■ BRIEF 1
From the account of the broken wrist below, reproduce word for word the stretch from "Fortunately I had" through "I ever survive!".
■ BRIEF 2
Render into Spanish the following sentence from the account of the broken wrist that follows: "Fortunately I had two wonderful daughters and a bunch of grandkids to help me out."
■ BRIEF 3
According to the account of the broken wrist below, why was the narrator unable to type or write? Answer in one to three sentences.

[START OF GIVEN PASSAGE]

Shortly after my husband passed away, I fell and broke my wrist! Yes, you're right, things couldn't get any worse. Paper work to be filled out, errands to run, a house to take care of (alone), food to prepare. flowers waiting to be planted and unbelievable heat in the triple digits. So I decided it was time to give up and wallow in self-pity. I couldn't type, couldn't write -- broke right wrist/am right handed!
Fortunately I had two wonderful daughters and a bunch of grandkids to help me out. That is until their own households started falling apart and they had to get back to their own lives. So there I was, all alone -- just me and Mac (my husband's Lab), and Winston (my Maltese) -- and a whole house full of modern conveniences! Oh, dear, how would I ever survive!

[END OF GIVEN PASSAGE]
[START OF EXTRACTED ENTRIES]

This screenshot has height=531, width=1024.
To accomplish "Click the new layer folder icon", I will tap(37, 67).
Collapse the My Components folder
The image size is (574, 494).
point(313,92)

[END OF EXTRACTED ENTRIES]

■ CORRECT OUTPUT 1
Fortunately I had two wonderful daughters and a bunch of grandkids to help me out. That is until their own households started falling apart and they had to get back to their own lives. So there I was, all alone -- just me and Mac (my husband's Lab), and Winston (my Maltese) -- and a whole house full of modern conveniences! Oh, dear, how would I ever survive!

■ CORRECT OUTPUT 2
Afortunadamente, tenía dos hijas maravillosas y un montón de nietos que me ayudaban.

■ CORRECT OUTPUT 3
The narrator broke the right wrist and is right-handed, so the injury ruled out both typing and writing.